I’m now trying to use multiple models and optimizers in training.
During the training, it seems like the loss is not decreasing.

Can anyone know what the problem is?
The code is below

I have multiple models and optimizers, and in the for c in range(classnum):
loop, I am trying to compute the loss from each model and optimizing the model with optimizers corresponds to the model.

Note that each optimizer is different alghorithm.

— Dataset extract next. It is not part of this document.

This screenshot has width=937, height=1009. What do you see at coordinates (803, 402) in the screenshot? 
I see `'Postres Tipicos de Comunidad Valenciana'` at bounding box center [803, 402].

models = list[mode1, model2,...., model10]
optimizers = list[optimizer1, optimizer2,...., optimizer10]
for model in models:
model.train()
for step, inputs in enumerate(tqdm(train_loader)):
inputs = inputs.to(device)
for c in range(classnum):
optimizers[c].zero_grad()
:
:
:
outputs, mean, logvar = models[c].forward(each_input)
kld, recon = loss_function(outputs, each_input, mean, logvar, each_weights)
loss = kld + recon
loss.backward()
optimizers[c].step()
running_loss += loss.item()

So it is training just very very slowly? Have you tried different learning rate? What about only 2 models?
I don’t know what your loss is, but is it properly averaged over the samples?

I’m using Adam as an optimizer and tried several learning rate.
But nothing actually changes. And haven’t tried training with 2 models yet.

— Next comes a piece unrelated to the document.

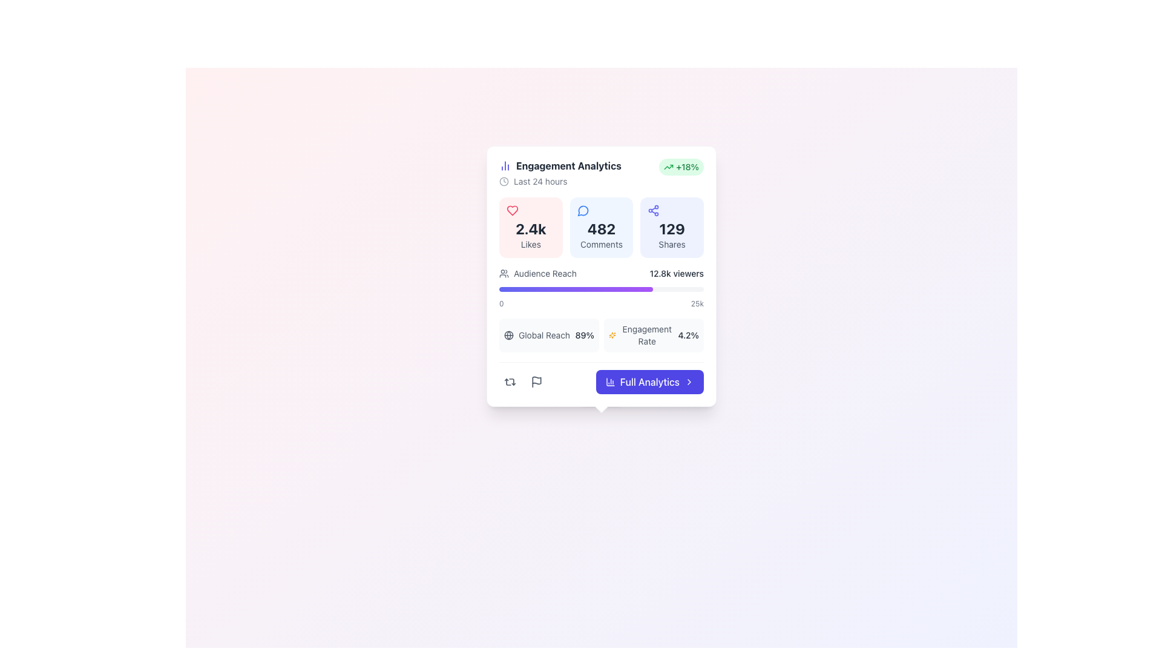 This screenshot has width=1162, height=654. What do you see at coordinates (649, 382) in the screenshot?
I see `the 'Full Analytics' text label located on the blue button at the bottom of the analytics card` at bounding box center [649, 382].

The loss function is torch.nn.BCELoss and the reason that loss is large is that because reduction is sum.

The original data’s shapes are (batch size, C, H, W) = (32, 10, 100, 100) and during the training, I’m training each channel with an independent model and optimizer. Which means the shape of input data to model is (32, 1, 100, 100).

And also original data is the output of the segmentation model, so each channel is the probability.